[Saved data entries]
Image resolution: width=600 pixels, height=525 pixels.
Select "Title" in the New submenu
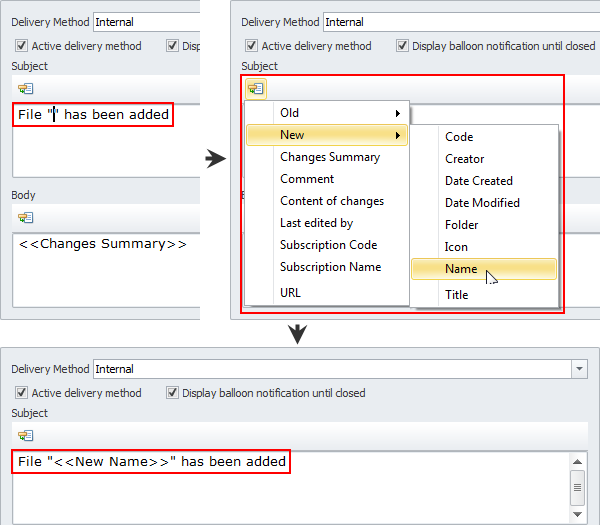pos(457,295)
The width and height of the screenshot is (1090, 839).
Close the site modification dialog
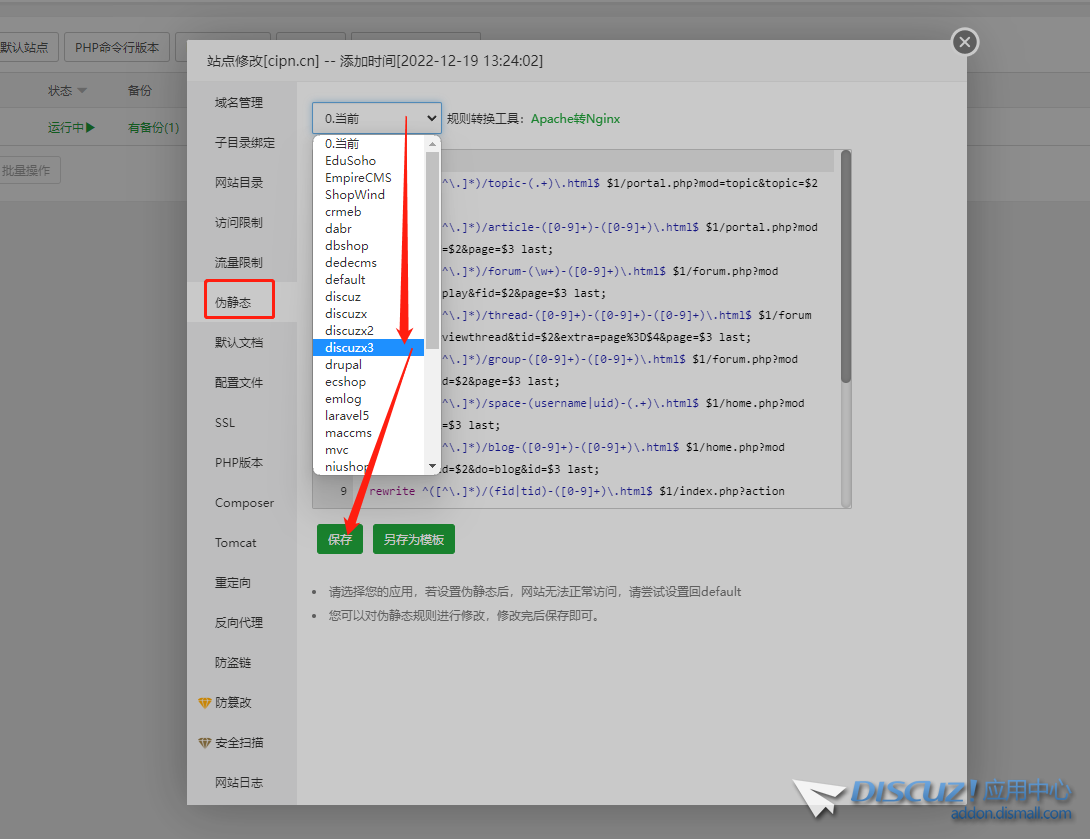click(964, 42)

• WHAT YOU NEED TO DO:
Produce the entries above once more, exactly as given, with each picture left out.

• ANSWER BELOW:
Image resolution: width=600 pixels, height=525 pixels.
Select "Title" in the New submenu
pos(457,295)
The width and height of the screenshot is (1090, 839).
Close the site modification dialog
click(964, 42)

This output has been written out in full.